Tiene mucho de poética la fe en los seres sobrenaturales. Dice mucho de la vida, cuando no es más que hojarasca y bruma. Lo que pasa es que carece de inventiva. Y de amplitud de miras. Porque siempre son los mismos. Hay rastreadores de extraterrestres. También existen los cazafantasmas. Son legión quienes buscan las huellas de Nessy, salvo en el Lago Ness, donde están convencidos de que presentar su ADN restaría misterio, turismo e incluso votos. Y luego está el Yeti, Bigfoot, el abominable hombre de las nieves. Homínidos forestales y sometidos a las leyes de las circunscripciones del Himalaya o los bosques de Estados Unidos. De Dios y del dinero de la Bolsa, ya hablamos otro día. La nómina de habitantes del mundo que no se ve no es tan extensa. Ya nadie busca dragones, ni arpías, ni aves colosales de Simbad. Tampoco nadie trata de certificar la existencia de los hobbits, de las sirenas o de los unicornios. Nadie jura haber visto un centauro. Ni tampoco se ha presentado jamás un registro del salario como cocinero de Long John Silver, con la ilusión que nos haría.

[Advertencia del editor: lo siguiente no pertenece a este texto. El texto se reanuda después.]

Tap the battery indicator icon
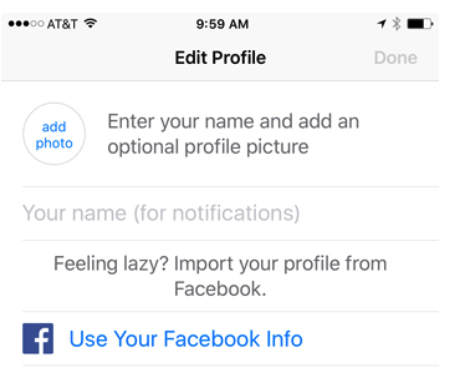The height and width of the screenshot is (390, 466). tap(420, 24)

Los creyentes sin ánimo de lucro siempre generan cierta ternura, como si se hubieran quedado en ese momento en que se cuentan historias al calor de un buen fuego de campamento o enroscados bajo las sábanas. Tratan de marcar horarios, rutas y cédulas de buena conducta a los seres fantásticos porque casi siempre es mejor bucear entre las psicofonías de los montes que recortar cupones de descuento de los supermercados. La realidad tiene su encanto, nadie puede negarlo. Pero en los libros de aventuras, en los cuentos de hadas y en el torbellino de un huracán de Kansas se vive de otra manera. Ni peor ni mejor, sino distinto, que es lo que suelen decir los que no están convencidos de lo que están diciendo. Al final, solo se pueden garantizar dos verdades absolutas: la rutina diaria de la muerte y que la ficción es más poderosa que la realidad. Prueben a explicar a un niño cómo funciona un calentador. Y luego, de noche, indíquenle en qué planeta crecen los baobabs de El principito. No hay color.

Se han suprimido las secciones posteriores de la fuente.